WHAT TO DO.
1. Answer these questions using the handplane thread:
(a) How much did jjw5858 pay for the Stanley plane?
(b) Which two plane sizes does donwilwol suggest jjw5858 may have meant?
(c) About how long is the infill jointer that WayneC mentions?
2. Duplicate the handplane thread starting at "Your welcome. It" and ending at "quite a character.".
3. State whether each statement agrees with the handplane thread, answering yes or no and quoting the words that decide it:
(a) jjw5858 bought the plane at a home store.
(b) WayneC had watched the video recently.
(c) In the video, the man uses a marking gauge to scribe the thickness of a board.

GIVEN PASSAGE.

↓↓↓

# So you think your a handplane expert



## jjw5858

Hey thanks for this post, very interesting. I am just getting started out using handplanes more in my work, and I was lucky to pick up a Stanely 5 3/4 bailey for $30 at a Flea market. It seems to be in very good shape and has been working well, and nothing like the look and feel of wooden handles over the cheaper plastic made ones at the home stores…lol. Thanks again.


----------



## donwilwol

Thanks for the review wayne.

jjw did you fat finger the 5 1/2 or 5 1/4 or did I miss a turn?


----------



## WayneC

Your welcome. It had been a while since I watched this. It is really something to see someone use a 28" or so inch infil jointer. My favorite line in the video is when he is using a marking guage to scribe the thickness of a board and he makes a comment to the effect of you need to do this right or your line will look like one a Donkey would make peeing in the snow on a windy night… He is quite a character.

↑↑↑

(Dataset items)

↓↓↓

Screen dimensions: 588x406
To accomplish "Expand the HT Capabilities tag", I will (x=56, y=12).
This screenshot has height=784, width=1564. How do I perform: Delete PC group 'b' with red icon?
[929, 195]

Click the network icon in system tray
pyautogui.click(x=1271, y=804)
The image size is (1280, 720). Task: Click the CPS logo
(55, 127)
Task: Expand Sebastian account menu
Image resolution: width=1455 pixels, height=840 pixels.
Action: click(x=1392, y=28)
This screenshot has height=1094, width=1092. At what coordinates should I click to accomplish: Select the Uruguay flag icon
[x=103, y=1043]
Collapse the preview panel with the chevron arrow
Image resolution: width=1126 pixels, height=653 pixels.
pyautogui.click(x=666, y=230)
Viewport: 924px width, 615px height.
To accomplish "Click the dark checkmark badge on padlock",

↑↑↑

THE REPLIES.
1.
(a) $30
(b) 5 1/2 or 5 1/4
(c) About 28 inches

2.
Your welcome. It had been a while since I watched this. It is really something to see someone use a 28" or so inch infil jointer. My favorite line in the video is when he is using a marking guage to scribe the thickness of a board and he makes a comment to the effect of you need to do this right or your line will look like one a Donkey would make peeing in the snow on a windy night… He is quite a character.

3.
(a) No: "I was lucky to pick up a Stanely 5 3/4 bailey for $30 at a Flea market"
(b) No: "It had been a while since I watched this."
(c) Yes: "he is using a marking guage to scribe the thickness of a board"